- [TASK REQUIREMENTS] Reproduce verbatim the rows between the line containing "This screenshot has width=1400, height=845." and the line containing "Looking at the screenshot, I should point(978,742).", inclusive.

- [DATA SHOWN]
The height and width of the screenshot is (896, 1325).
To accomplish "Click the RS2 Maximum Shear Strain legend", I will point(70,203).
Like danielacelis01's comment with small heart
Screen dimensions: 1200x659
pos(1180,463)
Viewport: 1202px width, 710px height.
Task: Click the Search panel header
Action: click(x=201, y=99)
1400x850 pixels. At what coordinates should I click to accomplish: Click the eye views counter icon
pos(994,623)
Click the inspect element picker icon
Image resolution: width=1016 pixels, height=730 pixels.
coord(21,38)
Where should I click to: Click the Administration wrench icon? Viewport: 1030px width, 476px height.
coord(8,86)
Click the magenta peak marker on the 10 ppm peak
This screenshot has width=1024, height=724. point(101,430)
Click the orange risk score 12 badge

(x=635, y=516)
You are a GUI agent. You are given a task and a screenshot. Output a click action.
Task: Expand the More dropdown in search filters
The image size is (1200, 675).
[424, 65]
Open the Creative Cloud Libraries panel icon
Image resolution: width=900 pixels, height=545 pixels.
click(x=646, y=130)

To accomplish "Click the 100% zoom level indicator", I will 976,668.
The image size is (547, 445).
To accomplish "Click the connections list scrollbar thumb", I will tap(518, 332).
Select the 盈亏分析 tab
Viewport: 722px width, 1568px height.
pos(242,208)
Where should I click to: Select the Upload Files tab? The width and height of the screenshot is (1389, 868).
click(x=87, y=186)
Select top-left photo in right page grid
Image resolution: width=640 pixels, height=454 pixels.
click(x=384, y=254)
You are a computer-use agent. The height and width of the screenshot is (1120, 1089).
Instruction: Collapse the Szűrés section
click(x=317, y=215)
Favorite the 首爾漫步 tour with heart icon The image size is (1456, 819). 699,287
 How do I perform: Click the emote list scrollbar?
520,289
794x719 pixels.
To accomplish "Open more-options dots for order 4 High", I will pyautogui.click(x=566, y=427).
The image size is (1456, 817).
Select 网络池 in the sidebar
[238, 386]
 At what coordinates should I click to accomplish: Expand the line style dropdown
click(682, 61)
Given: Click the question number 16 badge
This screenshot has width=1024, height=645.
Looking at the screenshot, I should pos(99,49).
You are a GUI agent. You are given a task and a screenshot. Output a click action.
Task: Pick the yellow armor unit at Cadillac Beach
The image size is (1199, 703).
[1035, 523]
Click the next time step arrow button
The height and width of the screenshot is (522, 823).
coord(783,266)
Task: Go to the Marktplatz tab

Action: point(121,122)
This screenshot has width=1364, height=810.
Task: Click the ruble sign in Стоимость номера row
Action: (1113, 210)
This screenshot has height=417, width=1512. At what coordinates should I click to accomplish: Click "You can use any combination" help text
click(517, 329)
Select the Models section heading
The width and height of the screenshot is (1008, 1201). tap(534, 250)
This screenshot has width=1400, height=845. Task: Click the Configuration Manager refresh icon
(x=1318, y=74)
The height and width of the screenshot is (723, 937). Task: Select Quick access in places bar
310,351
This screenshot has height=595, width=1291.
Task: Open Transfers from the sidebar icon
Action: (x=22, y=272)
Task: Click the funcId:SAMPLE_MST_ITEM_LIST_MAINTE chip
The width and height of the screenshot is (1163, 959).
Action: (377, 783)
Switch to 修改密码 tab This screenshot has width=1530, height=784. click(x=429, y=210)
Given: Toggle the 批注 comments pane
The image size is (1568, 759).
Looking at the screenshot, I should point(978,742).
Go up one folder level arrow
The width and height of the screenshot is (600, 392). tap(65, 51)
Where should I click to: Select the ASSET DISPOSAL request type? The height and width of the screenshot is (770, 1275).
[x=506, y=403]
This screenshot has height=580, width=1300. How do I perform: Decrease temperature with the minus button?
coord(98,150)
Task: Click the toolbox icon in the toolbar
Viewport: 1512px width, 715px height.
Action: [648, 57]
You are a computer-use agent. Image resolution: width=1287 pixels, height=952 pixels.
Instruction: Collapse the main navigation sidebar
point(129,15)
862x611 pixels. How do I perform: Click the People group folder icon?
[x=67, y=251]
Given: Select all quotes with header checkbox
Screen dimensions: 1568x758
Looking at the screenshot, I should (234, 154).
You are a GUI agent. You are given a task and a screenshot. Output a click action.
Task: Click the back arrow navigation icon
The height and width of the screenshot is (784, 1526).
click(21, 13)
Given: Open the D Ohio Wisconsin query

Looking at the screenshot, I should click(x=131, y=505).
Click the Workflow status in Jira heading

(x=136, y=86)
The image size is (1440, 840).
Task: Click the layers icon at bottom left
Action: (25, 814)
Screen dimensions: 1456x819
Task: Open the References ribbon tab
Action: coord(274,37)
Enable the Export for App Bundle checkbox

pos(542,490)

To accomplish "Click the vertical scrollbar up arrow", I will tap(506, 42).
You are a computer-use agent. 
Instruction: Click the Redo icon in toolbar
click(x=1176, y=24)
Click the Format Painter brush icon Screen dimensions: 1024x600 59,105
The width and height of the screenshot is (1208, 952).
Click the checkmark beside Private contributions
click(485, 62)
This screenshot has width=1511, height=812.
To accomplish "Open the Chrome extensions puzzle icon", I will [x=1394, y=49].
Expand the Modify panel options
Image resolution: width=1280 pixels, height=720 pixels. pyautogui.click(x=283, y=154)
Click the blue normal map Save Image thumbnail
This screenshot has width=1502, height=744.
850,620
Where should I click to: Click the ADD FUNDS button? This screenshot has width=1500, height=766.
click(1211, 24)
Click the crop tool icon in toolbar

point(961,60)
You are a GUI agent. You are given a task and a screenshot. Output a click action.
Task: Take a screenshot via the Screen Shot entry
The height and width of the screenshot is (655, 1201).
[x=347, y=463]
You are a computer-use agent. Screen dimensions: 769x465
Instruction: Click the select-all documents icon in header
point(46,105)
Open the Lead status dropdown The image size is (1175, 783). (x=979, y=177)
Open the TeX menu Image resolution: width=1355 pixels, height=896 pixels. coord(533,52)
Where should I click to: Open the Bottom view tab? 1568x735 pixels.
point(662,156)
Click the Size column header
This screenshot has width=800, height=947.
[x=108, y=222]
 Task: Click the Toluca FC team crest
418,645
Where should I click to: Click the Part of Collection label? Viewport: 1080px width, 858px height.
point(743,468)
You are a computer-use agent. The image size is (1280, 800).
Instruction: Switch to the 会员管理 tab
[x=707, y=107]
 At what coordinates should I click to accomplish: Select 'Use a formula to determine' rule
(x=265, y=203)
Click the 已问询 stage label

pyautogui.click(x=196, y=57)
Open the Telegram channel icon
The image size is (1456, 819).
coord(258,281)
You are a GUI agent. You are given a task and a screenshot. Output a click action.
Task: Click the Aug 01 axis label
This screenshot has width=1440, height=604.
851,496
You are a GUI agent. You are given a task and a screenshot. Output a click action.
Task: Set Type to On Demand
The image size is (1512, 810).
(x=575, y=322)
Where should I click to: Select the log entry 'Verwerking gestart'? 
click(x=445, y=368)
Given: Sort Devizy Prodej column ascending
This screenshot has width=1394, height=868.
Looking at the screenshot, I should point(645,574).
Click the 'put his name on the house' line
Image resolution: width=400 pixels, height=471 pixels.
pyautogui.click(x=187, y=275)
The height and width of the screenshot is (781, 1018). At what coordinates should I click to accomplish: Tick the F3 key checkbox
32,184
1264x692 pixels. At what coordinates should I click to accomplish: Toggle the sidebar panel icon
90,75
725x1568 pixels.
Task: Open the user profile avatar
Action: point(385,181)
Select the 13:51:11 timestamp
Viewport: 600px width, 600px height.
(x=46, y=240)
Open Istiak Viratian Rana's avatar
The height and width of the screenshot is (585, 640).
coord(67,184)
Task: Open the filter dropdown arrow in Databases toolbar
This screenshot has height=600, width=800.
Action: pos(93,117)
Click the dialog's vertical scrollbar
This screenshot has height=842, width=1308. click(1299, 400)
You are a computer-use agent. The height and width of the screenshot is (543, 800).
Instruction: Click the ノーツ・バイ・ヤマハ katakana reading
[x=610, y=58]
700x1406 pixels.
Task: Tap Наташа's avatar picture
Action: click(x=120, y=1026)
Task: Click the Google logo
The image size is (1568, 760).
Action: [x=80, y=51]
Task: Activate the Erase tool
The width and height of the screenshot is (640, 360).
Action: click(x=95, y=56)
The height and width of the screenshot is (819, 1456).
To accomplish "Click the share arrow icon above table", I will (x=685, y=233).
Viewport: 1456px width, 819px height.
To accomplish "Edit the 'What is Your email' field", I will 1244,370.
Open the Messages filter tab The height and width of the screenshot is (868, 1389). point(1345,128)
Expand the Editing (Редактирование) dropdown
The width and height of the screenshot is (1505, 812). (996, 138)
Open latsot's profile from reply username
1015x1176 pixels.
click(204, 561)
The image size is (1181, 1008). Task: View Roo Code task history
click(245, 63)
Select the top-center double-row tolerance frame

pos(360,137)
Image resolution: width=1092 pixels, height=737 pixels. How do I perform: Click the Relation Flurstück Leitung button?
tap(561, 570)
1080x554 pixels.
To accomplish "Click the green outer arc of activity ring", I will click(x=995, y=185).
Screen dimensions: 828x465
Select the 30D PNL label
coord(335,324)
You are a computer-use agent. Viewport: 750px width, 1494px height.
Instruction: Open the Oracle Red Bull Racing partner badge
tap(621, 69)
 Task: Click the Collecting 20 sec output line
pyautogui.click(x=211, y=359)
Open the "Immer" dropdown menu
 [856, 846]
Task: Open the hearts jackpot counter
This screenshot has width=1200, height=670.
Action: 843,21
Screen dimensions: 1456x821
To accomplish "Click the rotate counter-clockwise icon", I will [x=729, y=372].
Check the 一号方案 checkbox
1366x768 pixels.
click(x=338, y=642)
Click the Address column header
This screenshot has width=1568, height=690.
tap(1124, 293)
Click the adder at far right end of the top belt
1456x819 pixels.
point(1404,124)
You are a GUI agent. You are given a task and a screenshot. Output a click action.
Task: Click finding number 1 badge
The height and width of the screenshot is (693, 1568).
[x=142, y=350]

- [RESULT OF THIS EXERCISE]
This screenshot has width=1400, height=845. Task: Click the Configuration Manager refresh icon
(x=1318, y=74)
The height and width of the screenshot is (723, 937). Task: Select Quick access in places bar
310,351
This screenshot has height=595, width=1291.
Task: Open Transfers from the sidebar icon
Action: (x=22, y=272)
Task: Click the funcId:SAMPLE_MST_ITEM_LIST_MAINTE chip
The width and height of the screenshot is (1163, 959).
Action: (377, 783)
Switch to 修改密码 tab This screenshot has width=1530, height=784. click(x=429, y=210)
Given: Toggle the 批注 comments pane
The image size is (1568, 759).
Looking at the screenshot, I should point(978,742).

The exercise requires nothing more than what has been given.